» The input
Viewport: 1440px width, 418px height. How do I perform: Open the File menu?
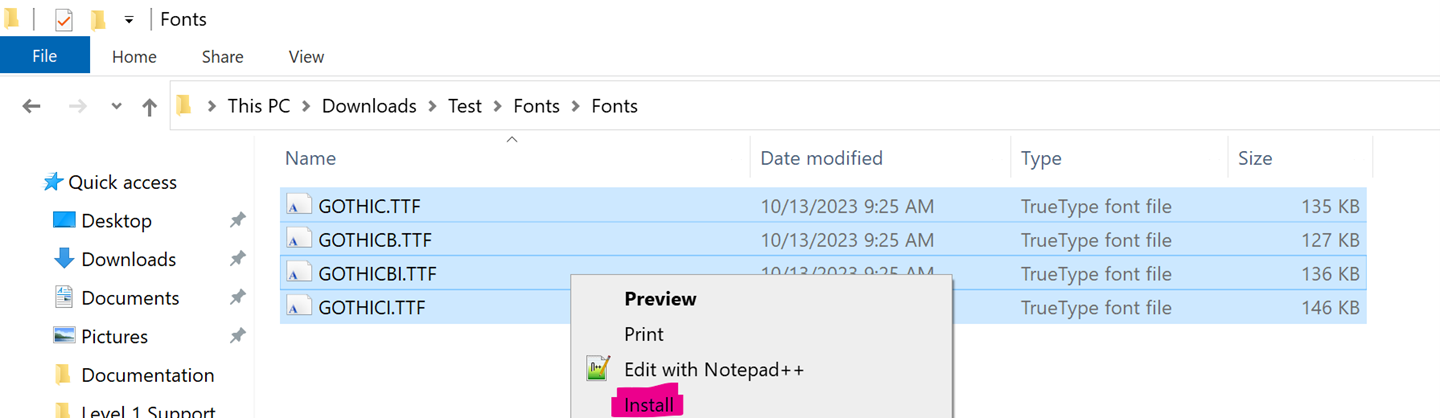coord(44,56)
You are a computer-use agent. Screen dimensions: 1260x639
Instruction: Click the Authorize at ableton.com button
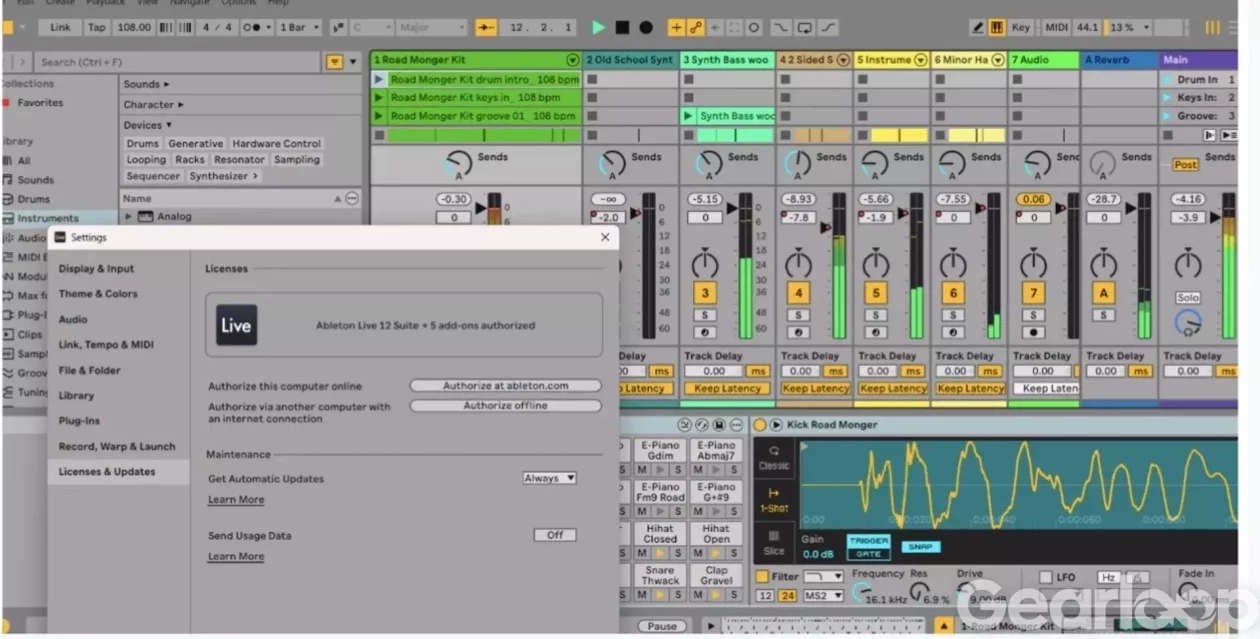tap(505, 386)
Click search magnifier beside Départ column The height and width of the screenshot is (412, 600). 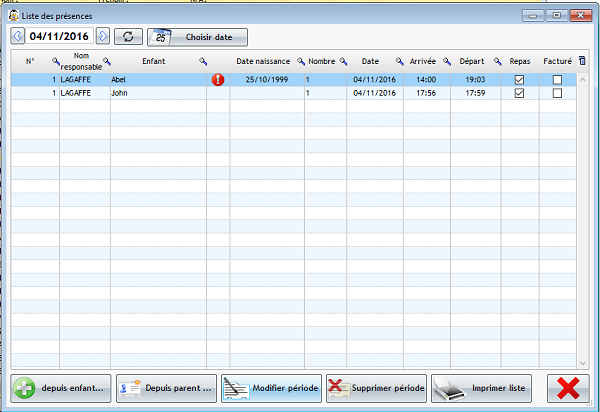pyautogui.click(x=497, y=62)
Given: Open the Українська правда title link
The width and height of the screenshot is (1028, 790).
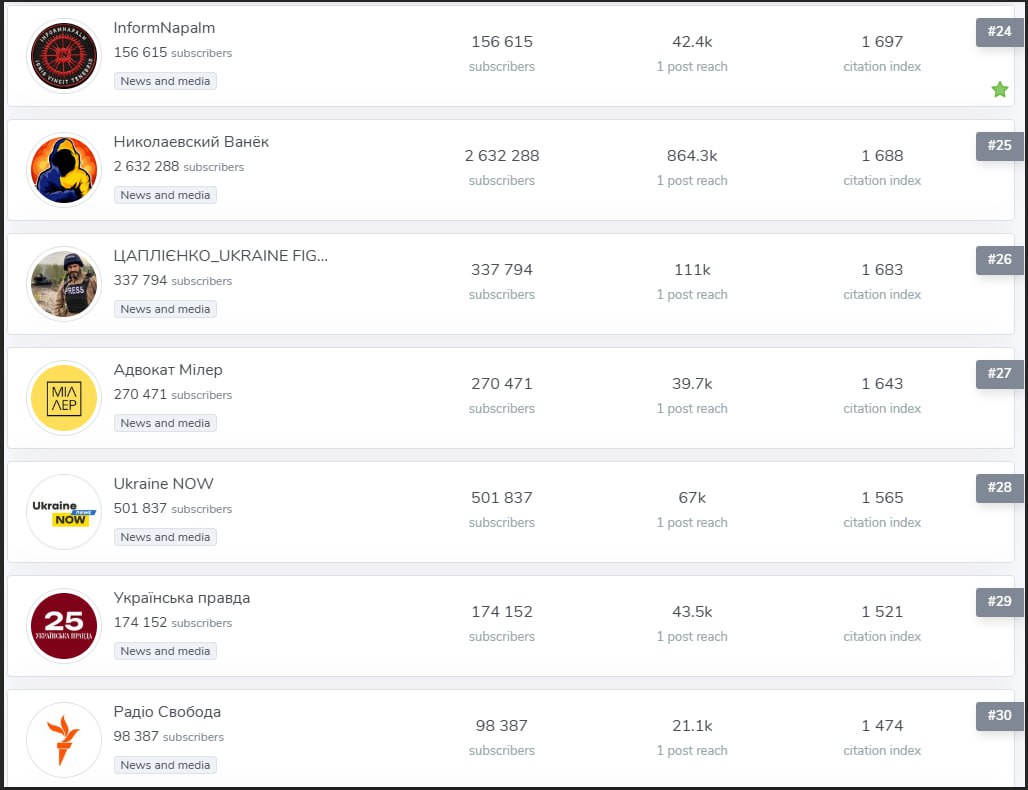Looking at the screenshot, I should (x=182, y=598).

---

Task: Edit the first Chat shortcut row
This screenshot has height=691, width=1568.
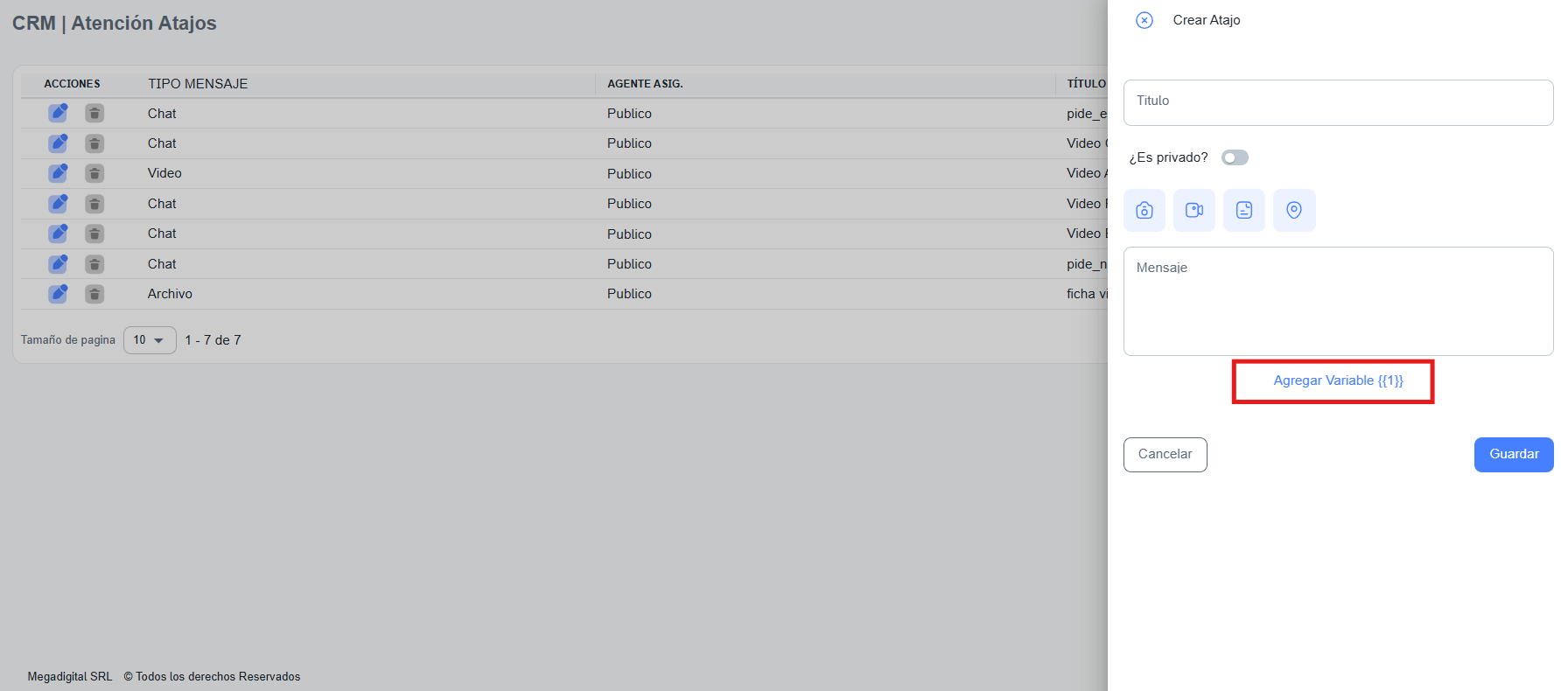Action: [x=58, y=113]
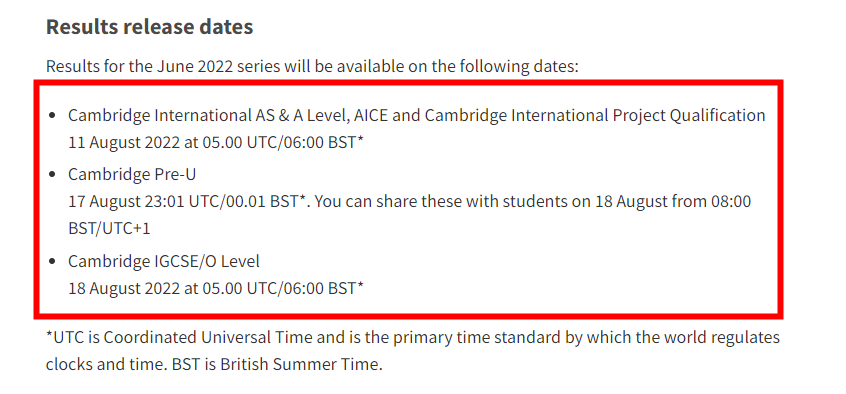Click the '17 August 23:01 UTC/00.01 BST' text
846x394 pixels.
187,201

* * *

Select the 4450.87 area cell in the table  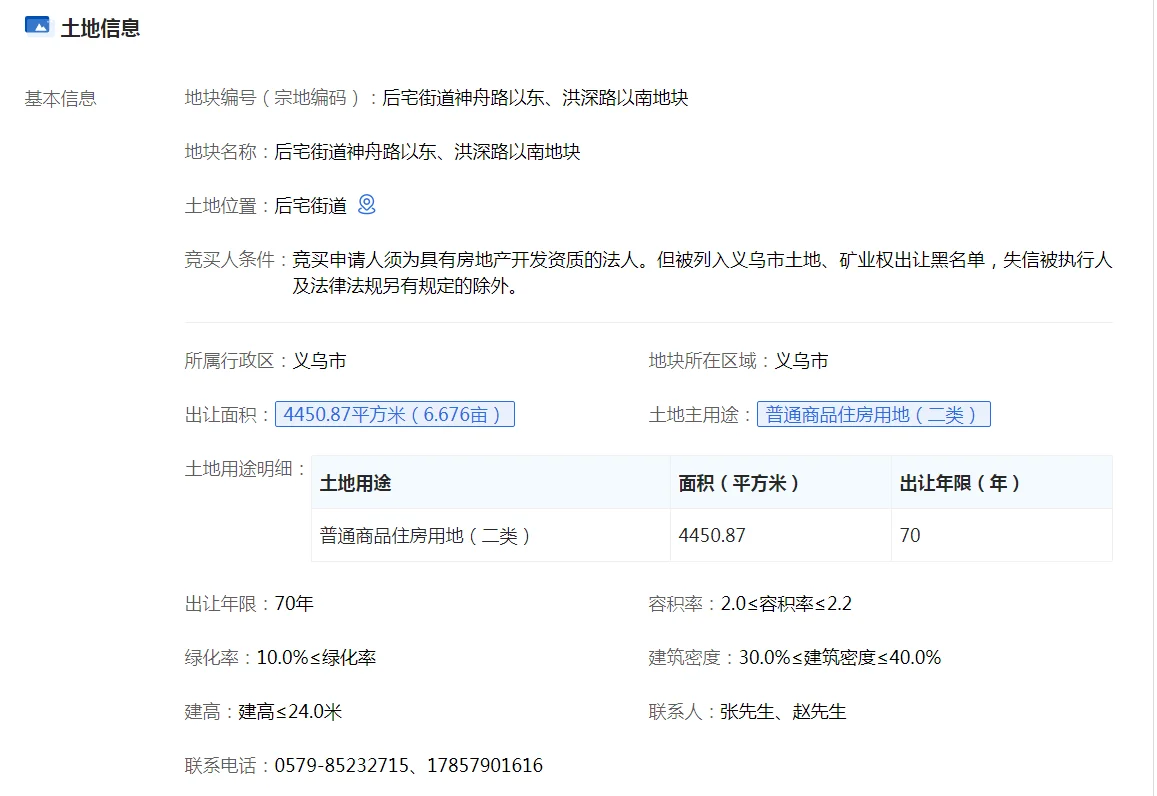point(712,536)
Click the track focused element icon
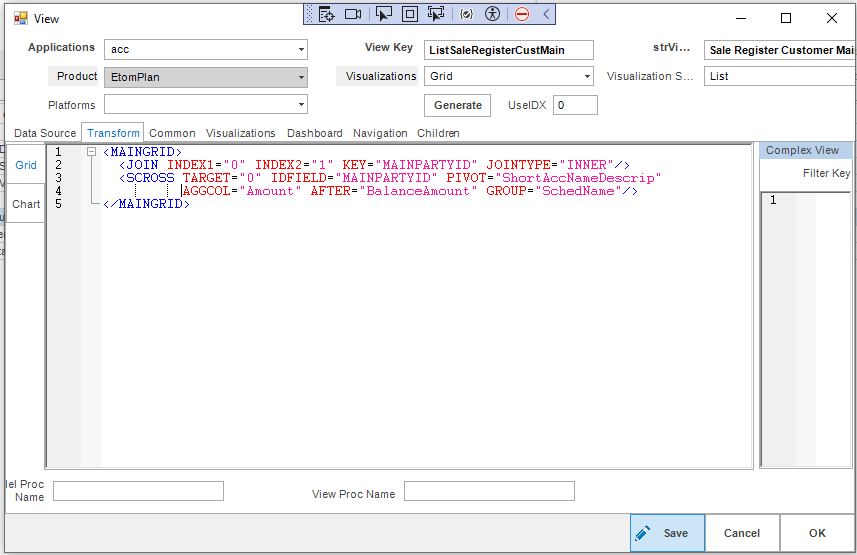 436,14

» Objective
Reproduce the material above verbatim, from the line containing "Given: Open the Українська правда title link" down to the line containing "Looking at the", with both lines included, and omit the pictures from your answer.

» Correct result
Given: Open the Українська правда title link
The width and height of the screenshot is (1028, 790).
Looking at the screenshot, I should (x=182, y=598).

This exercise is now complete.